Thai Activist Faces Record 50-Year Prison Sentence for Violations of Lese-Majeste Law

Activist's 50-Year Sentence Sparks International Concerns and Calls for Reform in Thailand's Lese-Majeste Laws.

Bangkok, Thailand: In a landmark ruling, a Thai appeal court has extended the prison sentence of Mongkol Thirakhot, a 30-year-old online clothes vendor and political activist, to a record-breaking 50 years for alleged violations of the country’s lese majeste law. This decision is believed to be the harshest penalty ever imposed under Thailand’s draconian royal insult laws, according to the legal rights group Thai Lawyers for Human Rights (TLHR).

Mongkol, also known as “Busbas,” was initially sentenced to 28 years in prison in 2023 for social media posts deemed damaging to the monarchy. However, on Thursday, the court of appeal in Chiang Rai found him guilty of approximately a dozen more violations of the royal insult law and added 22 years to his sentence, as reported by TLHR.

The charges against Mongkol stem from 27 posts he made on Facebook in March and April of 2021. The content of these posts remains unclear. Criticizing the king, queen, or heir apparent in Thailand can result in a maximum 15-year prison sentence for each offense, making discussions about the royal family highly risky.

Despite the court reducing Mongkol’s sentence by a third due to his cooperation during proceedings, he now faces a total of 50 years in prison. The Supreme Court denied his bail request, but TLHR states that Mongkol plans to appeal the verdict.

The record-breaking sentence has sparked concerns and calls for reforms to Thailand’s lese-majeste law. Akarachai Chaimaneekarakate, advocacy lead at TLHR, emphasized that the extended prison term serves as a “wake-up call” for the government to amend the law and align it with international standards. He stressed that such reforms are essential for Thailand to be considered for membership in the UN Human Rights Council later this year.

This ruling comes in the context of Thailand’s increased use of the lese-majeste law against pro-democracy activists, leading to criticisms that it is being used to suppress dissent. The severity of Mongkol’s sentence highlights the ongoing challenges and human rights concerns surrounding the application of these laws in the country.

Thailand’s Lese-Majeste law:

Lese-Majeste, derived from the French term “lèse-majesté” meaning “injured majesty,” refers to laws that protect the dignity and honour of a reigning sovereign or state. In the context of Thailand, Lese-Majeste is codified under Article 112 of the Thai Criminal Code. This law specifically addresses offences against the Thai monarchy, making it a criminal act to defame, insult, or threaten the king, queen, heir-apparent, or regent.

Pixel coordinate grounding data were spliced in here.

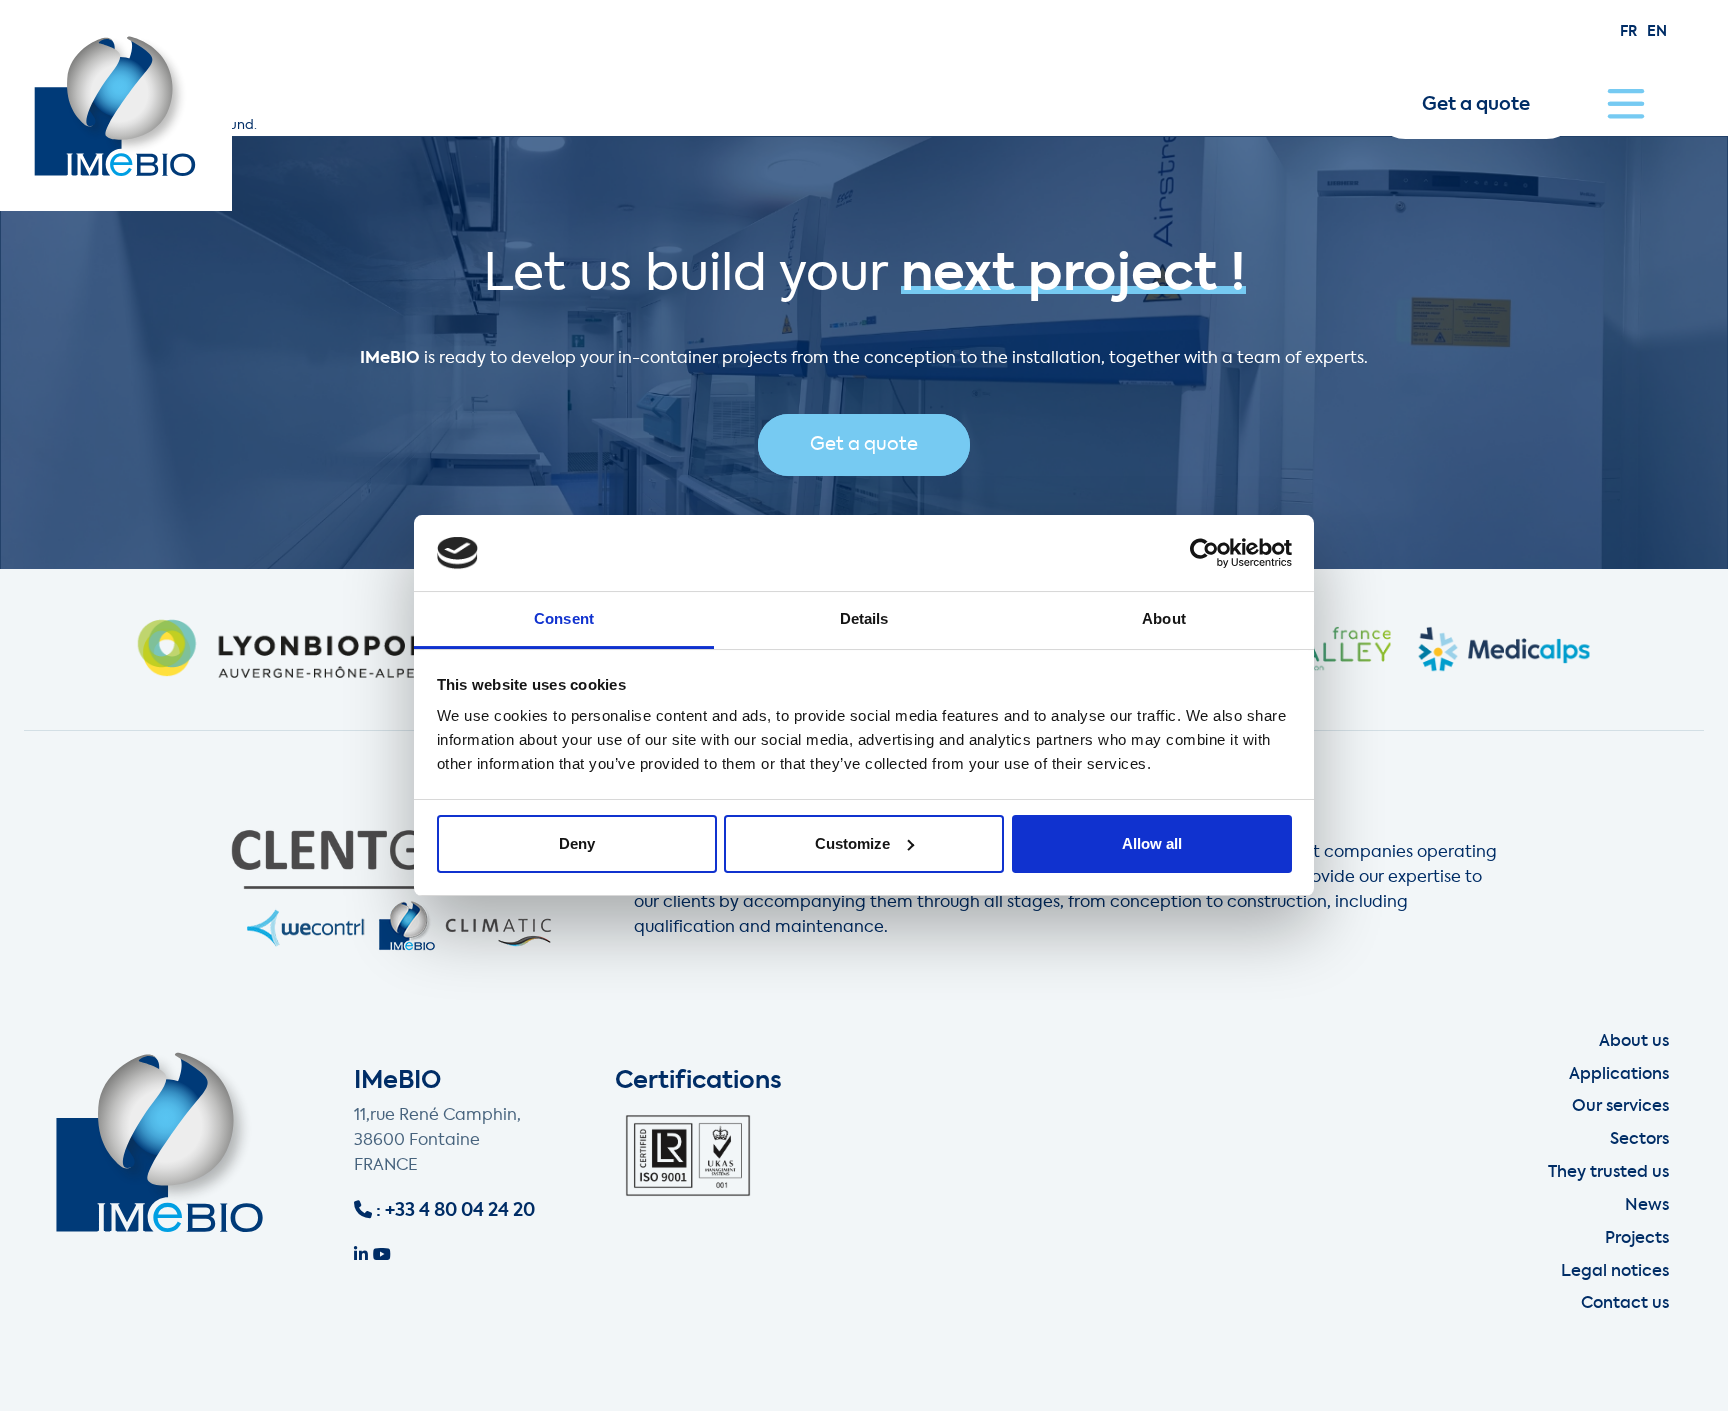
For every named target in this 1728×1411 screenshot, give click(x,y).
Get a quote (1476, 105)
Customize (852, 843)
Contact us (1625, 1304)
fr (1628, 32)
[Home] (116, 105)
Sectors (1639, 1140)
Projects (1637, 1239)
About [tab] (1164, 618)
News (1647, 1206)
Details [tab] (864, 618)
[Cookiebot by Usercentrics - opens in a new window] (1204, 553)
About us (1634, 1042)
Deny (577, 843)
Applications (1619, 1075)
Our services (1620, 1107)
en (1657, 32)
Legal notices (1615, 1272)
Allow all (1152, 843)
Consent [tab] (564, 618)
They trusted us (1608, 1173)
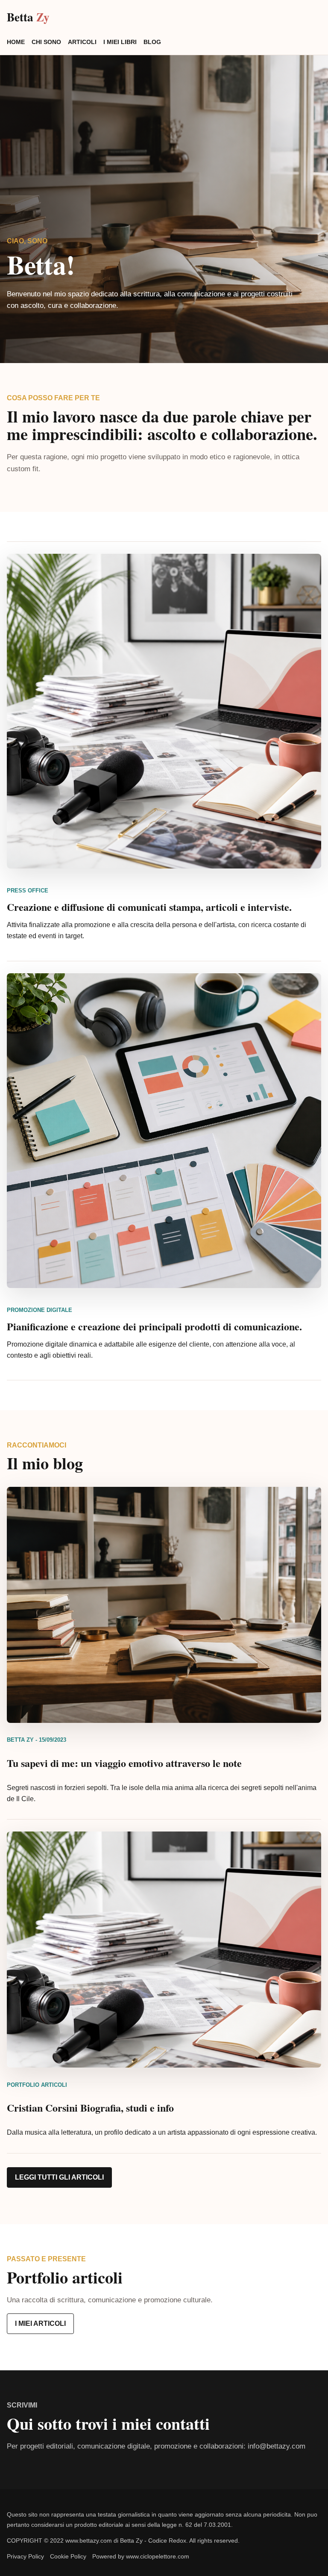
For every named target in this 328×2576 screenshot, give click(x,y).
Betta (28, 17)
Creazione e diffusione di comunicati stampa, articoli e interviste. (149, 906)
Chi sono (46, 41)
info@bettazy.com (276, 2446)
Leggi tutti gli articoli (59, 2177)
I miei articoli (40, 2323)
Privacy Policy (25, 2556)
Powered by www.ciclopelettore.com (140, 2556)
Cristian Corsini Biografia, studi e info (90, 2107)
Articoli (82, 41)
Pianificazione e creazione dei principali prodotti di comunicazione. (154, 1326)
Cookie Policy (68, 2556)
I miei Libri (120, 41)
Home (16, 41)
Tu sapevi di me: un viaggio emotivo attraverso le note (124, 1762)
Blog (152, 41)
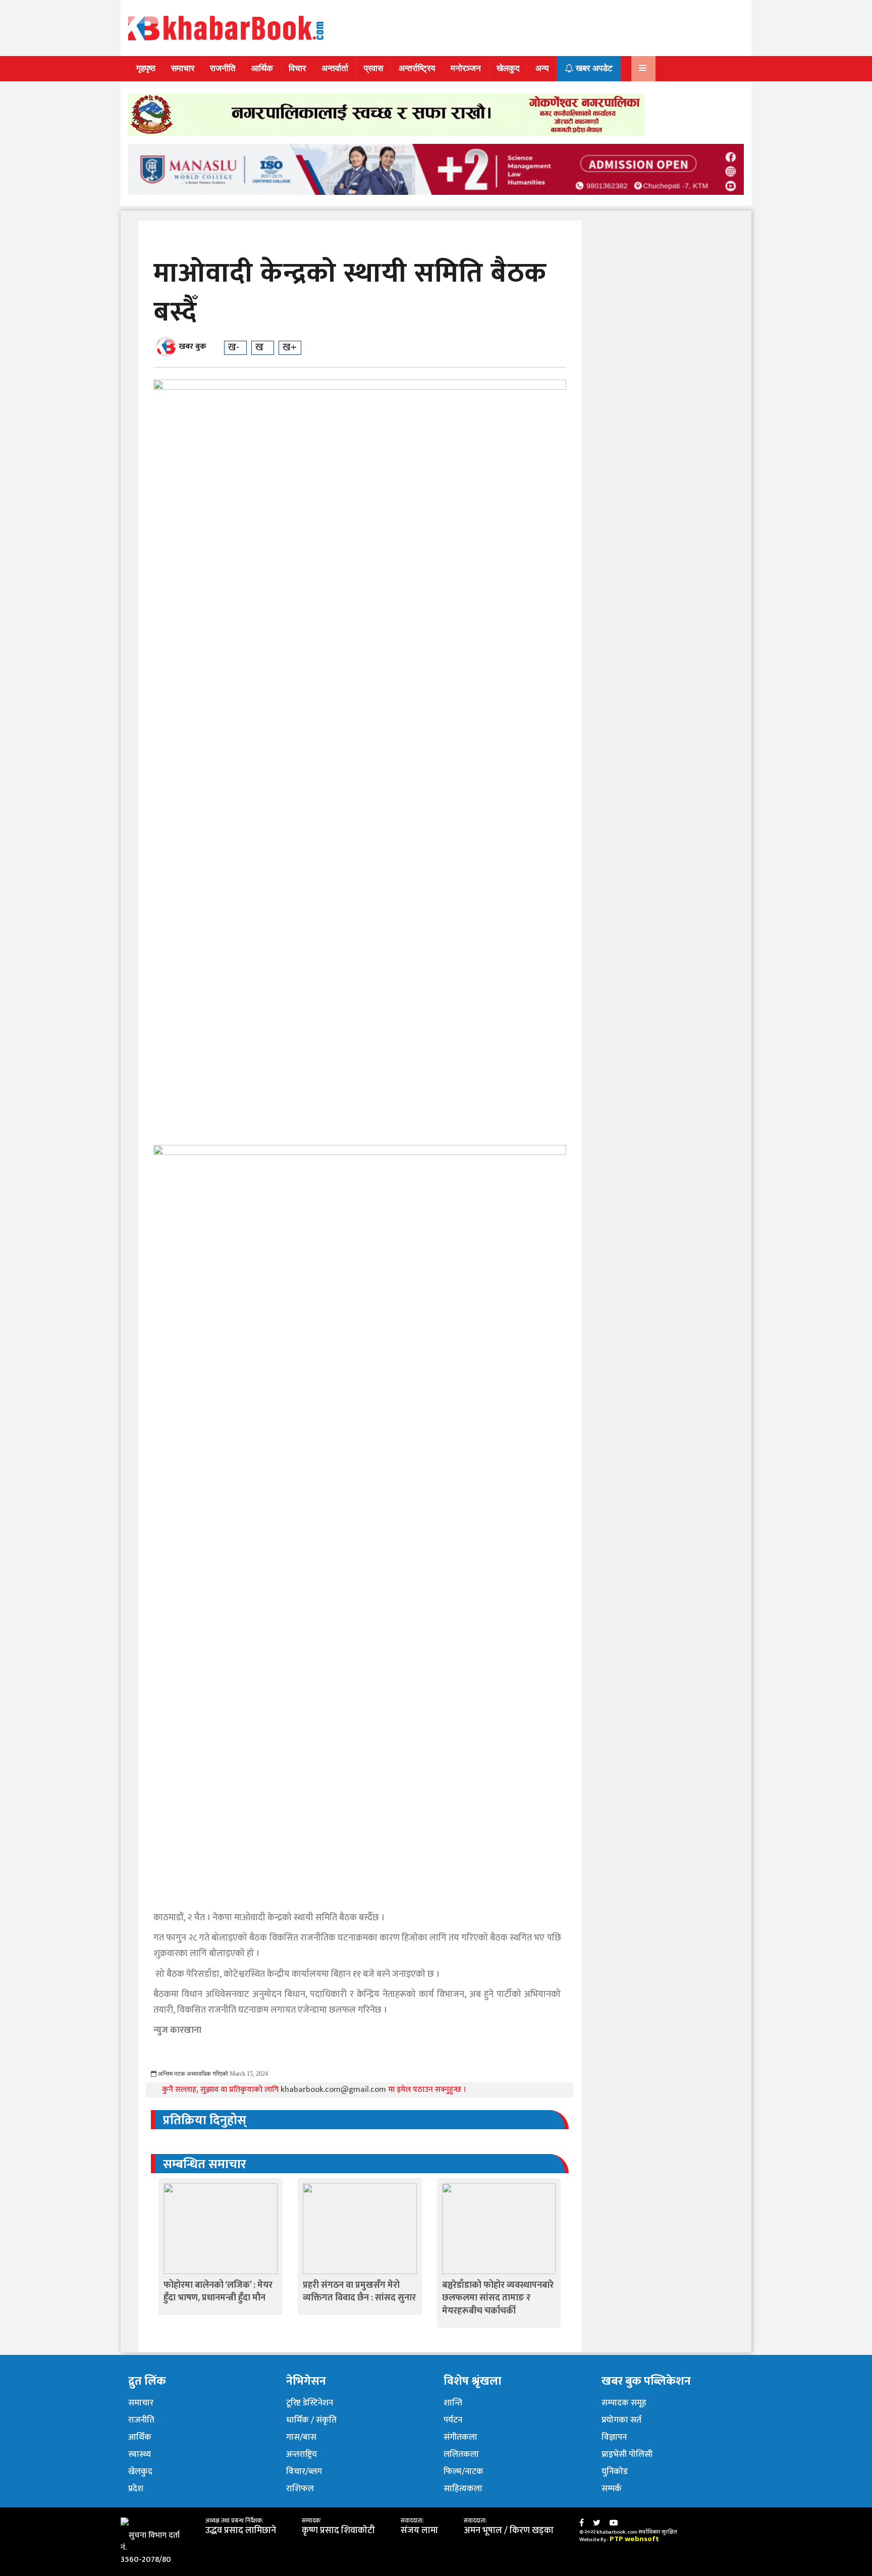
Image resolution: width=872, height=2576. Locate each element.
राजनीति (223, 68)
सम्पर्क (612, 2489)
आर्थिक (262, 68)
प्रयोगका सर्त (621, 2420)
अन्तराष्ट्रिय (301, 2454)
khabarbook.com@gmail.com (334, 2089)
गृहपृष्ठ (145, 68)
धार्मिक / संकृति (311, 2420)
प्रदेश (135, 2489)
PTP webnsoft (634, 2539)
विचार (297, 68)
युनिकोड (615, 2471)
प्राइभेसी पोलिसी (627, 2454)
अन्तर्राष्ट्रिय (417, 68)
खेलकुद (508, 68)
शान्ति (453, 2403)
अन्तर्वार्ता (334, 68)
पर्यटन (453, 2420)
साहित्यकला (463, 2489)
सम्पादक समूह (624, 2403)
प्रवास (373, 68)
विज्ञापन (614, 2437)
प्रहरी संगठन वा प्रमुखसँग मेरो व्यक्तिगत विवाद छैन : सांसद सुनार (359, 2291)
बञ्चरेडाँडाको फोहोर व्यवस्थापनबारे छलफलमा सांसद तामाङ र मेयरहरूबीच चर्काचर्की (498, 2298)
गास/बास (301, 2437)
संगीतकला (460, 2437)
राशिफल (300, 2489)
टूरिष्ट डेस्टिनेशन (309, 2403)
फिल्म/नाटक (463, 2471)
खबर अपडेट (593, 68)
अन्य (542, 68)
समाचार (182, 68)
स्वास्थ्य (139, 2454)
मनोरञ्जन (466, 68)
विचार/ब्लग (304, 2471)
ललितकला (461, 2454)
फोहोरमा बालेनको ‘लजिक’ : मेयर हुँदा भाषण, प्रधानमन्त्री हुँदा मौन (218, 2291)
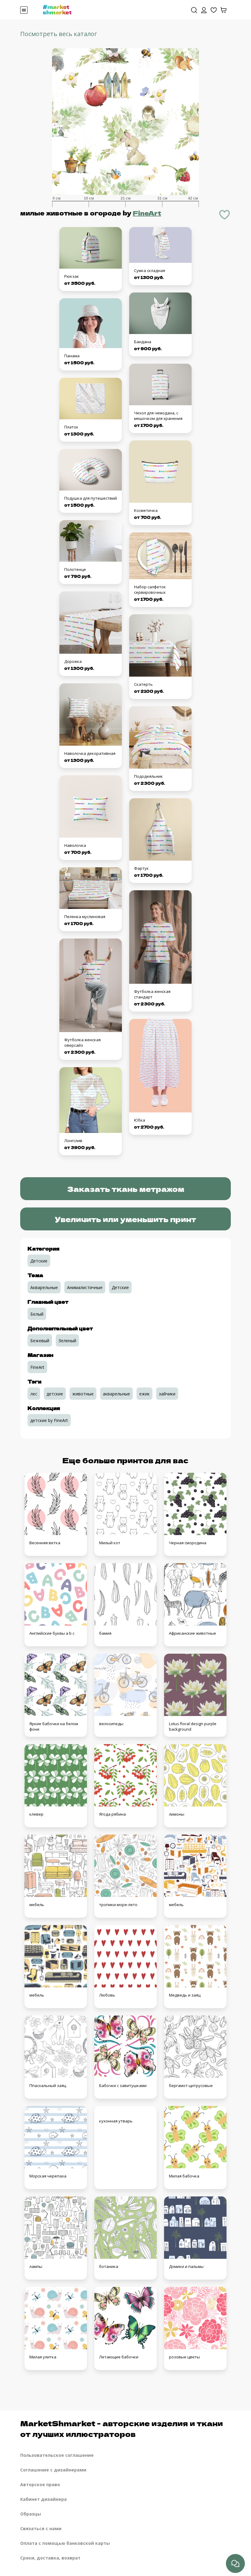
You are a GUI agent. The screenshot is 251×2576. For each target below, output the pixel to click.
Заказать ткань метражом (125, 1188)
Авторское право (40, 2484)
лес (33, 1394)
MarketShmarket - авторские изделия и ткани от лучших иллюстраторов (121, 2428)
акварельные (116, 1394)
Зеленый (67, 1340)
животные (83, 1394)
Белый (36, 1314)
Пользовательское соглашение (57, 2455)
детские (55, 1394)
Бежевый (39, 1340)
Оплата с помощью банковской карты (65, 2543)
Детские (38, 1261)
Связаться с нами (41, 2528)
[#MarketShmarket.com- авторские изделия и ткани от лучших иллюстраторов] (57, 9)
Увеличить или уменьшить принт (125, 1219)
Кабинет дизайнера (43, 2499)
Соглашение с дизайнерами (53, 2470)
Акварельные (44, 1287)
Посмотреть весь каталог (58, 34)
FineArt (147, 212)
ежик (144, 1394)
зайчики (167, 1394)
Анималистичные (85, 1287)
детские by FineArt (49, 1420)
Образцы (30, 2514)
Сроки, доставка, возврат (50, 2558)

Key points about Thailand’s Lese-Majeste law:

  1. Legal Consequences: Violating Article 112 carries severe legal consequences. Individuals found guilty of Lese-Majeste offenses can face lengthy prison sentences. Criticizing or making negative remarks about the royal family, either in public or online, can lead to imprisonment.
  2. Maximum Penalties: The law allows for a maximum prison sentence of 15 years for each count of Lese-Majeste. This means that if someone is found guilty of multiple offenses, the cumulative sentences can be substantial.
  3. Controversies and Criticism: Thailand’s Lese-Majeste law has been a subject of controversy and international criticism. Critics argue that it stifles freedom of speech, discourages open political discourse, and can be used to suppress dissent.
  4. High-Profile Cases: The law has been enforced against various individuals, including activists, journalists, and ordinary citizens. Cases often gain international attention, and the severity of some sentences has sparked concerns about human rights.
  5. Amendments and Reforms: Over the years, there have been calls for reform and amendments to the Lese-Majeste law to bring it in line with international human rights standards. Some argue that the law is too broad and open to abuse.
  6. Political Context: The enforcement of Lese-Majeste laws has been intertwined with political developments in Thailand. During periods of political unrest, the law has been used as a tool to suppress opposition and maintain stability.
  7. Public Sentiment: The Thai monarchy holds significant cultural and historical importance in the country, and there is a strong cultural norm of respect for the royal institution. However, views on the Lese-Majeste law and its strict enforcement vary among the Thai population.